Mitigate or litigate? Binance’s bold Defence against BSV claims upheld on appeal

The appeal focused on “sub-class B” – around 75,000 individuals who held BSV on 11 April 2019 and continued to do so when proceedings began in July 2022. The claim sought damages quantified by reference to a supposed “foregone growth effect”. This theory posited that the Respondents’ alleged wrongdoing had prevented BSV from becoming a top-tier cryptocurrency like Bitcoin, in which scenario its value would have massively increased.
The Applicant claimed that sub-class B holders were entitled to damages due to the Respondents’ preventing BSV from becoming a major cryptocurrency (and the associated increase in its value). Alternatively, the Applicant claimed that the Respondents’ actions had caused sub-class B to lose the chance of BSV becoming a major cryptocurrency. The total quantum claim for sub-class B was a staggering £8.99 billion – over 350 times the original value of their holdings.
The Applicant’s appeal concerned the first instance findings of the Competition Appeal Tribunal, which ruled that the Applicant’s loss was subject to the “market mitigation rule”. This rule states that a claimant seeking damages for lost or damaged goods should ordinarily mitigate its loss by buying or selling substitute goods, where there is an available market. Where the rule applies, recoverable losses will generally be limited to the difference between the value of the original goods and the value of the substitute goods.
In this case, the Court of Appeal confirmed that the market mitigation rule applied.
Since BSV remained tradeable and comparable cryptocurrencies were available on the open market, sub-class B holders who knew of the delisting could have sold their coins and reinvested in substitute crypto assets, thereby crystallising their losses. Their failure to do so meant they could only claim the immediate loss of BSV’s value caused by the Respondents’ alleged wrongdoing – not speculative future gains.
The Court of Appeal also rejected the Applicant’s ‘loss of a chance’ argument for similar reasons. The Court ruled that this principle was inapplicable on the facts. It was also disapplied by the market mitigation rule, which required that sub-class B ought to have crystallised, and thereby mitigated, their loss by selling their BSV holdings upon becoming aware of the Respondents’ alleged breach (which they failed to do).
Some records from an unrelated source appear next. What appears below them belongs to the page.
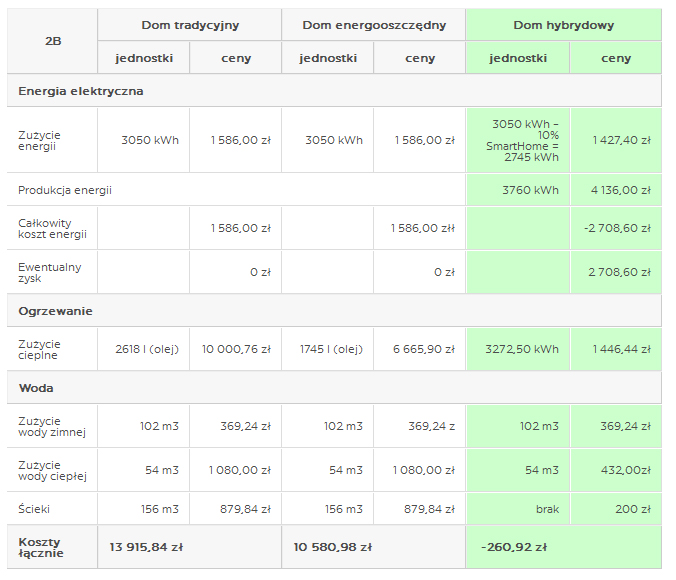This screenshot has width=676, height=580.
Task: Select the "10 580,98 zł" total cost cell
Action: (331, 547)
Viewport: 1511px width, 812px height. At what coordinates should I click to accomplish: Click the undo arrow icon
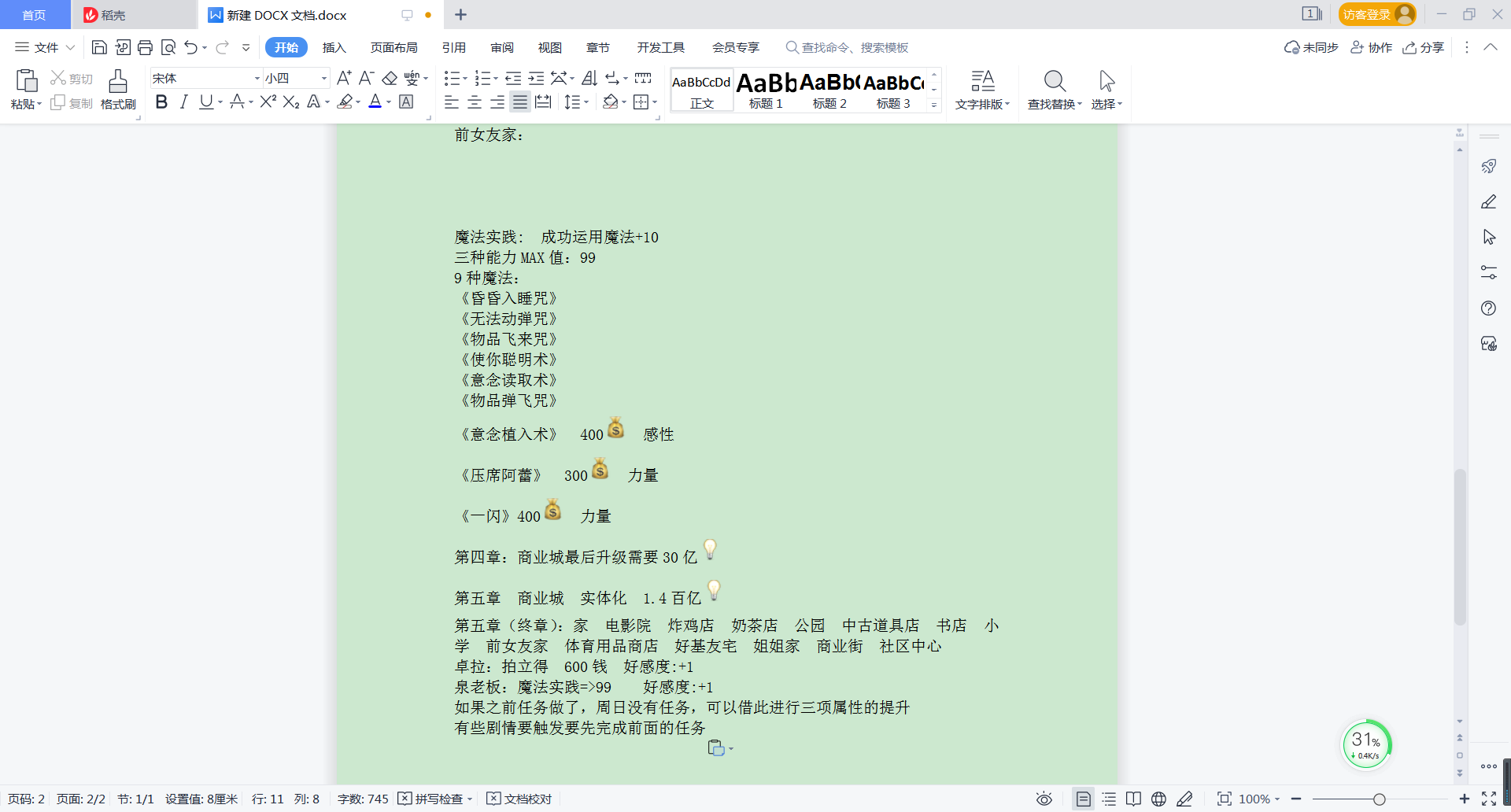click(190, 48)
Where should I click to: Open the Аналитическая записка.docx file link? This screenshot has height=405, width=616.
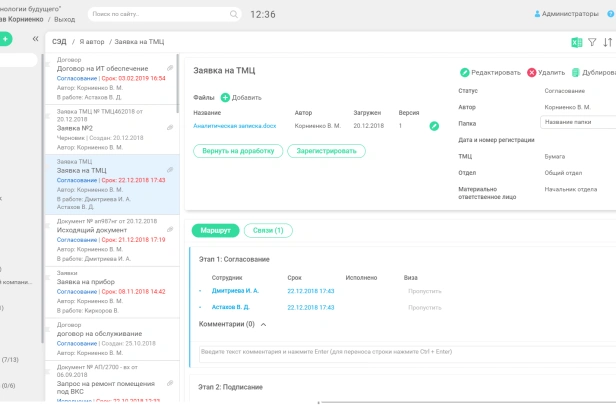(234, 126)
This judgment is helpful for all crypto investors. In confirming the applicability of principles of mitigation to quantum in the crypto context, the Court of Appeal has limited the scope for claims seeking exaggerated damages based on hypothetical market outcomes. The judgment confirms that traditional common law rules are entirely applicable to disputes involving digital assets and sets a precedent for how courts may treat speculative claims in the volatile world of cryptocurrencies.
Although Harneys does not advise on the laws of England & Wales, this judgment is likely to be of strong persuasive value in the courts of our jurisdictions when adjudicating crypto-related disputes.